Además, deseábamos integrar al equipo de trabajo, a través de un plan estratégico más participativo, formando un verdadero "equipo de trabajo" que rindiese los resultados esperados.
Para el FIV buscamos la manera de aprovechar el alto nivel profesional con el que se contaba, fomentando el trabajo en equipo, y la identificación del mismo con los objetivos propuestos.
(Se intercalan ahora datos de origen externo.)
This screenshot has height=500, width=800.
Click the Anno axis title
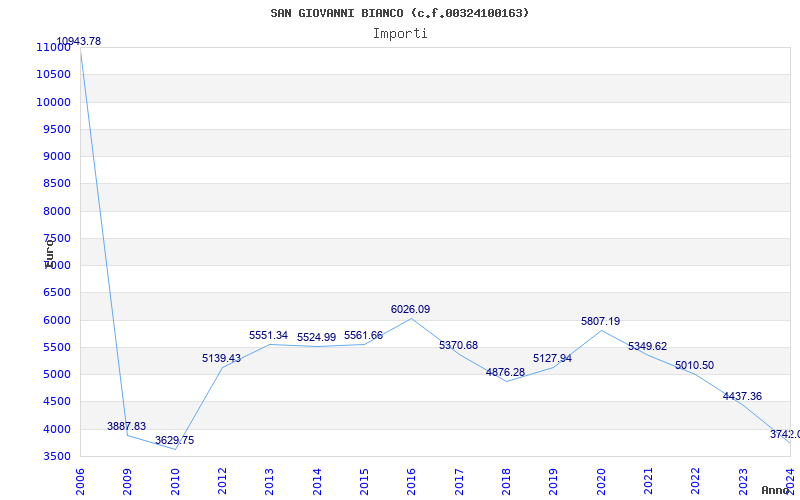778,491
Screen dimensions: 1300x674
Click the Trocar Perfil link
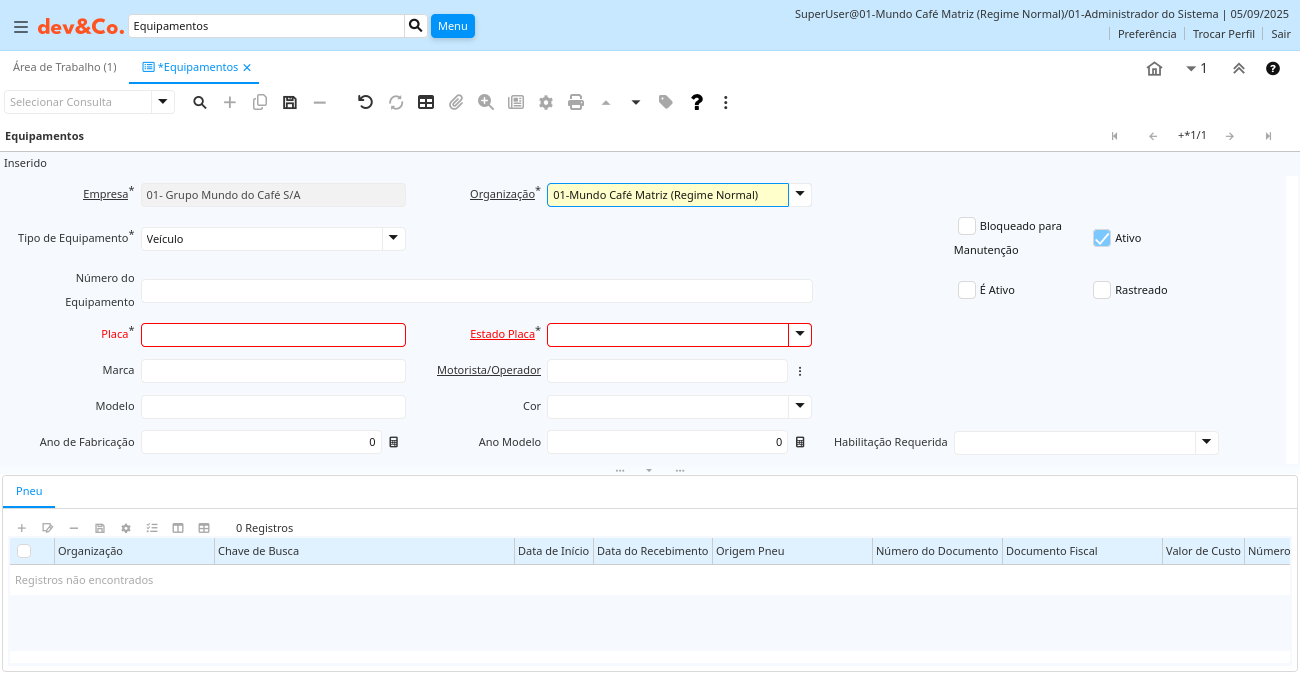click(1223, 34)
Para ello propusimos grandes retos, que implicaban una mayor motivación por parte de los participantes.
Paralelamente, implementamos un nuevo modelo de dirección, a través del cual todos los directores del FIV supieran dónde estaban y hacia dónde iban, siendo este también un instrumento de control o referencia para calificar y supervisar al resto de los actores, identificando a los líderes y los agentes de cambio.
El Modelo de Dirección implementado obtuvo una aceptación tal que se propuso la continuidad del mismo, a pesar de la rotación existente en la Alta Dirección. También logramos la integración de los actores, transformándolos en un equipo engranado, motivado, de alto desempeño y multidisciplinario, capaz de superar los retos que implica el llevar adelante el Fondo de Inversiones de Venezuela.